The 2-54th Infantry Regiment transforms civilians into disciplined Infantrymen who embody the Warrior Ethos in order to support an Army at war.
The 2nd Battalion, 54th Infantry was established on 15 May 1917 in the Regular Army and organized on 16 June 1917 at Chickamauga Park, Georgia. It was reassigned from the 6th Division on 16 November 1917. During WWI the battalion saw service from the Vosges mountains to the Argonne forest and back to the south of France; earning the famous Mailed Foot crest. The 54th Infantry was inactivated on 24 October 1922 at Fort Wayne, Michigan.
The regiment was called back to service in 1942 as the 54th Armored Infantry an element of the 10th Armored Division at Fort Benning. the regiment participated in many campaigns in Europe and was a key element in the relief of Bastogne; earning both a Presidential Unit Citation and the Belgian Croix de Guerre with Palm. The unit was inactivated on 23 October 1945 at camp Patrick Henry, Virginia.
Since World War II, battalions of the regiment have been stationed stateside and overseas in Germany. Elements of the regiment participated in many campaigns in Vietnam and earned a Meritorious Unit Citation. On 28 August 1987, the 2d Battalion was transferred the United States Army Training and Doctrine Command and organized at Fort Benning, Georgia. Today, the 2nd Battalion is the only remaining battalion of the 54th Regiment and the proud custodian of its Regimental Color.

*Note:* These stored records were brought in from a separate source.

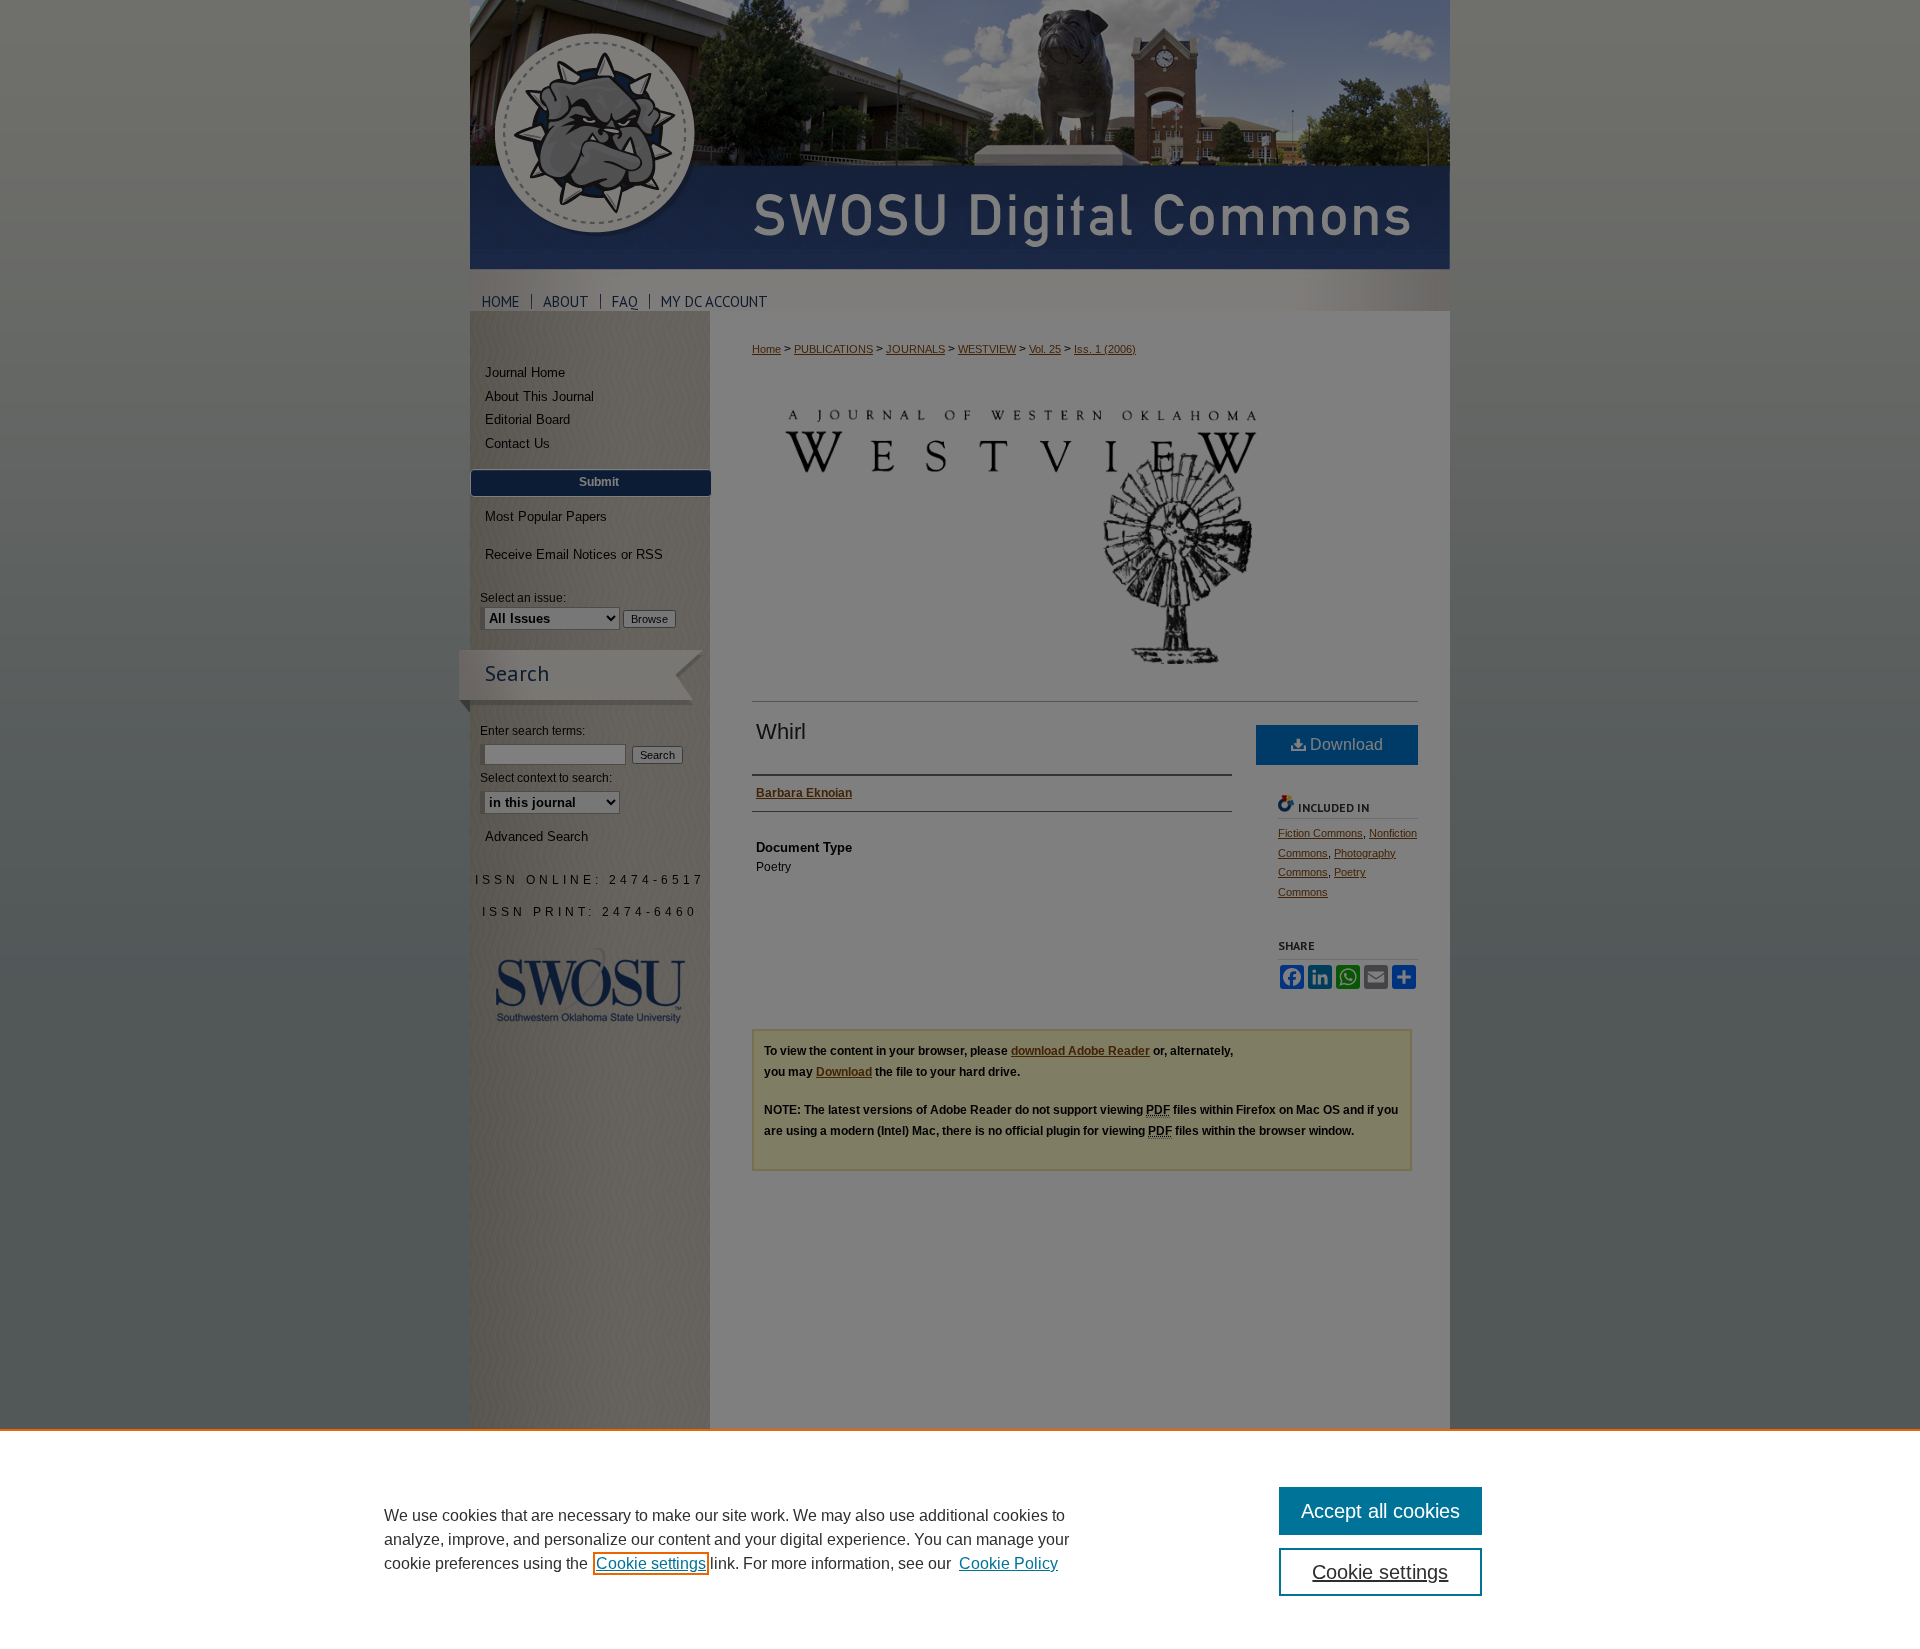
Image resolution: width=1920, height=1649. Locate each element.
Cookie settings (651, 1563)
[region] (960, 1539)
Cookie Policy (1008, 1563)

The Distinctive Unit Insignia is a sky blue shield for Infantry with a gold band taken from the arms of Alsace, where the Regiment first saw combat service in 1918. The ragged tree trunk represents the Meuse-Argonne Campaign in WWI. The personnel who established the 54th Infantry Regiment originally came from the 6th Infantry Regiment. The green ladder is taken from the crest of the 6th Infantry and represents the ladders used to scale the walls of Chapultepec in the Mexican War (1847). The 6-pointed star is the insignia of the 6th Division, while the chain-mail foot commemorates the march from the Vosges to the Argonne and back to southern France.